How Much Should You Pay for Customer Contact Details?

The answer to this question will vary from retailer to retailer depending on their particular situation. Generally speaking, if your average transaction value and margins are generally low, then you’ll most likely want to keep your acquisition cost low too. If you sell higher ticket items with greater margins, then you may be able to afford to spend much more.

Major retailers, particularly those with online shopping channels, have built acquisition systems through Loyalty Programs and newsletters, and also add transaction history to their customers’ records. Aside from helping them determine a customer’s value to them, the intelligence gained from these systems helps to cost effectively target customers with relevant offers to increase the frequency of their purchases and prolong their relationships.

For many small or independent retailers this may be quite difficult because they haven’t built a database nor have Customer Relationship Management (CRM) systems in place to help calculate their customer’s value.

The best way to determine what acquisition cost you can afford is to firstly have a clear understanding of:

• Customer Lifetime Value (CLV)
• Average Transaction Value (ATV)
• Marketing Cost of Sale (MCOS)

CLV is simply calculating the amount of profit a customer provides you over the lifetime of your relationship with them: CLV = (avg. Profit / purchase) X (# of annual purchases) X (years a customer buys from you).

Calculating ATV can be relatively simple – just divide last year’s total sales value by the number of sales made. Once you’ve determined the average transaction value, you can determine how much of that transaction you can afford to invest in making that sale – your Marketing Cost of Sale.

MCOS is usually a percentage you’ve attributed to the cost of making a sale. Most businesses simply calculate their MCOS by dividing the total cost of their marketing efforts by the total sales value related to the marketing spend. As an example, if you’ve spent $100,000 in total marketing costs (staffing, advertising etc.) and you’ve achieved $800,000 in sales; your MCOS is 12.5%. If your MCOS is 12.5%, and your ATV is $100, then your MCOS is $12.50.

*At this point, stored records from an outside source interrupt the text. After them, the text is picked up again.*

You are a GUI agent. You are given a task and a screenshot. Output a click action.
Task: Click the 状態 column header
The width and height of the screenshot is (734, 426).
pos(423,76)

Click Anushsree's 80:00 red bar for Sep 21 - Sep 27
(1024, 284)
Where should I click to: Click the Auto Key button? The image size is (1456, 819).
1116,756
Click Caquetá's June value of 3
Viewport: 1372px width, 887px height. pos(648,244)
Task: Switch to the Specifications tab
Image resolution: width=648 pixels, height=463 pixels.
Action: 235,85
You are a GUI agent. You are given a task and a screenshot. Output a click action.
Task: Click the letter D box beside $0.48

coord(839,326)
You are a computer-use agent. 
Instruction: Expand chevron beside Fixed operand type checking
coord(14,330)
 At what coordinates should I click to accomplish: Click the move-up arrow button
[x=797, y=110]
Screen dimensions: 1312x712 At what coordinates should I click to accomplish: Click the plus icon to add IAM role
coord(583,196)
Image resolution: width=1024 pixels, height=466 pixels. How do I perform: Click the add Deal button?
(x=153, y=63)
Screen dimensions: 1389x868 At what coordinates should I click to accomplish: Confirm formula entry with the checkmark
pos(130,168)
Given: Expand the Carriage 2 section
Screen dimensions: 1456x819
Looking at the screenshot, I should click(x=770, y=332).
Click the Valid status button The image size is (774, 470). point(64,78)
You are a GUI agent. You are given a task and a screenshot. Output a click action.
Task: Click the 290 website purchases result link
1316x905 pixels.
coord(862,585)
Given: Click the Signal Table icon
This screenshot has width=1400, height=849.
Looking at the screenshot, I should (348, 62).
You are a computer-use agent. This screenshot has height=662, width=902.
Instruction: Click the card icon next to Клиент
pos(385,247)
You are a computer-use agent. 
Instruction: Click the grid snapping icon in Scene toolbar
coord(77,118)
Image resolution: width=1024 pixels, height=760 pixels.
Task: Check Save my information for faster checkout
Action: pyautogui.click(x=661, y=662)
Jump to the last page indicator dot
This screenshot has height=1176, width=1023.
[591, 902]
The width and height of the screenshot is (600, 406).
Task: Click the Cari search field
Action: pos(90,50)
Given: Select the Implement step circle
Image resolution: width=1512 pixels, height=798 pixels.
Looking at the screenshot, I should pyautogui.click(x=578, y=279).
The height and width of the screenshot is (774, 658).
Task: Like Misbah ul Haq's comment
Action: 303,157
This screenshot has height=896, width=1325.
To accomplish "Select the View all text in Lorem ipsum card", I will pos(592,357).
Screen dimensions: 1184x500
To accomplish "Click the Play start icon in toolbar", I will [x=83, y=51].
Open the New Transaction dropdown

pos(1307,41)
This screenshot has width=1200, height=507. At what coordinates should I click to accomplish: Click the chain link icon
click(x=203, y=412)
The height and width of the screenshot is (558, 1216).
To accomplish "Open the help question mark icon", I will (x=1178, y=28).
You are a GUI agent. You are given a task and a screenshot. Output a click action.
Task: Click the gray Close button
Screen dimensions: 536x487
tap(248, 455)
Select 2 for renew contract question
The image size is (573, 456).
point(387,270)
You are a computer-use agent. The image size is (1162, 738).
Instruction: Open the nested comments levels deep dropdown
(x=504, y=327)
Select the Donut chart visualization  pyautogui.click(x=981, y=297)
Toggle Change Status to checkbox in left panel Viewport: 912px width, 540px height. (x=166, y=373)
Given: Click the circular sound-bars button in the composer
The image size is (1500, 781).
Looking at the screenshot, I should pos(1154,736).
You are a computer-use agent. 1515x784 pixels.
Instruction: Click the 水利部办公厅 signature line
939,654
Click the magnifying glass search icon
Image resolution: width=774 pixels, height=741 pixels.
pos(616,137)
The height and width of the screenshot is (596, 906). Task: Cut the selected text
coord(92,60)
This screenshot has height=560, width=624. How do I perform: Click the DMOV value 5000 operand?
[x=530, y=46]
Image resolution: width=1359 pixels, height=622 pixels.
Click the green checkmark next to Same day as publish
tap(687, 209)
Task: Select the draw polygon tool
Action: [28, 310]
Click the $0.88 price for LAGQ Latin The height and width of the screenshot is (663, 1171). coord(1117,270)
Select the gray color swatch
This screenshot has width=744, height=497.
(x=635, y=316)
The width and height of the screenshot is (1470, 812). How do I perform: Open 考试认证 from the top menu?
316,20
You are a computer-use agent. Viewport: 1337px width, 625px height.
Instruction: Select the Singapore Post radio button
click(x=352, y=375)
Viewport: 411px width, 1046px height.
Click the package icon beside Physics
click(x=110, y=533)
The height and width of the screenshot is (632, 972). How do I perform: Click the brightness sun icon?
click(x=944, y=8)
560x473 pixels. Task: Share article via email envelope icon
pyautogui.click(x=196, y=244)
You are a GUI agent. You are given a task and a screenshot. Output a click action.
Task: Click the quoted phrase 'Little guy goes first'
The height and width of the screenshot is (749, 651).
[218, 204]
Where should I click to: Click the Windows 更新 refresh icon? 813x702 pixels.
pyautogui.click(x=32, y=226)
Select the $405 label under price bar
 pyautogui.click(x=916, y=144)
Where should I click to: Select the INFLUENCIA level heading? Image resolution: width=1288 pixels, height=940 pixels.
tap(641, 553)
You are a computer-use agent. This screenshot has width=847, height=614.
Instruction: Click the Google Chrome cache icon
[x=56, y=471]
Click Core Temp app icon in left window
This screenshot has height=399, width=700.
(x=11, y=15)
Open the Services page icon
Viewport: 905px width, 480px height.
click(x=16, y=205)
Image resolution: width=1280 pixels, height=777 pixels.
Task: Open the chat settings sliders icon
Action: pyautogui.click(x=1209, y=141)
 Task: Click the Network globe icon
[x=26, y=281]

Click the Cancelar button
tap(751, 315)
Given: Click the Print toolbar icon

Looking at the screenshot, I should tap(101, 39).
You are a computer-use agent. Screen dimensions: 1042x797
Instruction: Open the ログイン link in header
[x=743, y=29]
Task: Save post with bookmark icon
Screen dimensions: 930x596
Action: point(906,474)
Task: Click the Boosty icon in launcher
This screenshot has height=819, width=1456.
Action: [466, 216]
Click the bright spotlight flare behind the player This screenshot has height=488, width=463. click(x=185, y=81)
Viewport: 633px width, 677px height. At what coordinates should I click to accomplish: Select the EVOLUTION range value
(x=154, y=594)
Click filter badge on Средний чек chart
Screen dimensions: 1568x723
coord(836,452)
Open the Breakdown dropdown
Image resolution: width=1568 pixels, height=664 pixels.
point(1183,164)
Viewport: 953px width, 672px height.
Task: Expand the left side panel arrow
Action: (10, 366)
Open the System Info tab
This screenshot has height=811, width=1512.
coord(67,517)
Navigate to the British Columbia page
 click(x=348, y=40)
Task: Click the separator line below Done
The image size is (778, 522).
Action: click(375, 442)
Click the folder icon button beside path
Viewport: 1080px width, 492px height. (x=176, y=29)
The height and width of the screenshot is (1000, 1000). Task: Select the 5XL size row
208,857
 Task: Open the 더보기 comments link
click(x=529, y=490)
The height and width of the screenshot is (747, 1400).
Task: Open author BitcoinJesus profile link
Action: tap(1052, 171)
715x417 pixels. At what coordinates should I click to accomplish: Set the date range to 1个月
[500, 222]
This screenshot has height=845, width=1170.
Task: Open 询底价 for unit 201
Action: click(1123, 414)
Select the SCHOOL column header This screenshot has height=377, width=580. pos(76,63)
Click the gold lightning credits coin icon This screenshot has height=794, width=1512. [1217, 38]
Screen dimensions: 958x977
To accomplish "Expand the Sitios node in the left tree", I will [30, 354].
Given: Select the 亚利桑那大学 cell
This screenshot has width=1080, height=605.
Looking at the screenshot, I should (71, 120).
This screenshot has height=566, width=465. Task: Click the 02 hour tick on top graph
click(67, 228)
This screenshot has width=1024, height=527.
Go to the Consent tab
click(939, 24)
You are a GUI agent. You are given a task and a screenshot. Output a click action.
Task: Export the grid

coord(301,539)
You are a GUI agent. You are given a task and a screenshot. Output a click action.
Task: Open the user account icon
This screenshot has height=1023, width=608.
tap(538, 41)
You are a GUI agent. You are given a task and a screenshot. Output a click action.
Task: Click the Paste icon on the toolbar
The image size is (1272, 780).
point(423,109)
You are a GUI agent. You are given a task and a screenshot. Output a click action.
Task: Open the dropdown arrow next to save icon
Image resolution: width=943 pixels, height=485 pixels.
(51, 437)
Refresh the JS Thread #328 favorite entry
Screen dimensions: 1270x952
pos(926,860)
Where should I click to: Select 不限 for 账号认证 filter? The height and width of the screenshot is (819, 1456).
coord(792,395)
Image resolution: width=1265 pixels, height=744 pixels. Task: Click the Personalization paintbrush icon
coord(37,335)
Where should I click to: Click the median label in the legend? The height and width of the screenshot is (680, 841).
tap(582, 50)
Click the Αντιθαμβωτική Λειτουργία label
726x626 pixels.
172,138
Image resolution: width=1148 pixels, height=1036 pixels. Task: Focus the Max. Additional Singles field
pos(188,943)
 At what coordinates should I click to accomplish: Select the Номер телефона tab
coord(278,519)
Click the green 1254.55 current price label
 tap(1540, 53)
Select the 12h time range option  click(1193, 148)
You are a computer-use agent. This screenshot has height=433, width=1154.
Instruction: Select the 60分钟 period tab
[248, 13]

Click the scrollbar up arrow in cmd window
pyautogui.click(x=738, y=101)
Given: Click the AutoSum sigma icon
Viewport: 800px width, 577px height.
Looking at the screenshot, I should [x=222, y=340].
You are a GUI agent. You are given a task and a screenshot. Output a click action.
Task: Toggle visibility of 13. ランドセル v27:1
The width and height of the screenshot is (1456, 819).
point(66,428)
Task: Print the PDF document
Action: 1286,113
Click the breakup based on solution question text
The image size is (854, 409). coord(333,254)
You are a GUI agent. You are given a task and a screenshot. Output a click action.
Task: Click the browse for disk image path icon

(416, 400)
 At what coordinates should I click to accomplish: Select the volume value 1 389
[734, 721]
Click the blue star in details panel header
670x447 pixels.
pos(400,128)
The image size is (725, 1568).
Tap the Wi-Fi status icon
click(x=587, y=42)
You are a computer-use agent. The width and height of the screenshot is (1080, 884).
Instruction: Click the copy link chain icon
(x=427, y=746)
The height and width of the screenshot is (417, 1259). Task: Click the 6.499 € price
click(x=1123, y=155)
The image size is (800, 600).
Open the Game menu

Once you understand your MCOS, you’ll be able to calculate what you should pay for a customer’s email address and other information. You can do this with a little ‘reverse engineering’ by calculating the average response rates (or anticipated response rates) you achieve in your email campaigns to customers, as demonstrated below:

Email Campaign Costs – Avg. CLV
Creative execution (portion per campaign) $250
Email deployment cost (.005 / record) $25
Marketing Staff (labour portion per campaign) $50
Database Costs (portion per campaign) $50
Campaign Cost $375

Email Campaign Activity
Emails Deployed 5,000
Net Response rate 1%
Purchasers 50
Average Transaction Value $75
Total Sales Value $3,750
Marketing Cost per Sale $7.50
Marketing Cost per Sale % 10%

Calculating Email Address Acquisition Cost
MCOS% Budget 12.5%
Budget% less Actual % 2.5%
Dollar Value (MCOS Budget less Actual) $93.75
Email cost for email records per campaign $0.01875
Campaigns per annum/record 12
Acquisition cost / email record / annum $0.225
Average Customer Lifetime (yrs) 3
Acquisition cost / email record $0.675

This example is simply to help you with a process to determine what you can afford to spend to acquire a customer’s email address. Naturally, each retailer will have different costs and values associated with the Campaign Cost, Transaction Values and Customer Lifetime. You’ll need to make the necessary adjustments as they relate to your particular situation to determine what you can afford in acquisition costs per record.

Every day, more and more consumers are using online mediums to find what they want. By their behaviour they are showing us other ways that they would like to be engaged. It is imperative that you know what you can spend on lead acquisitions and do a bit of testing to ensure you have struck upon the right balance between what you give and what you get.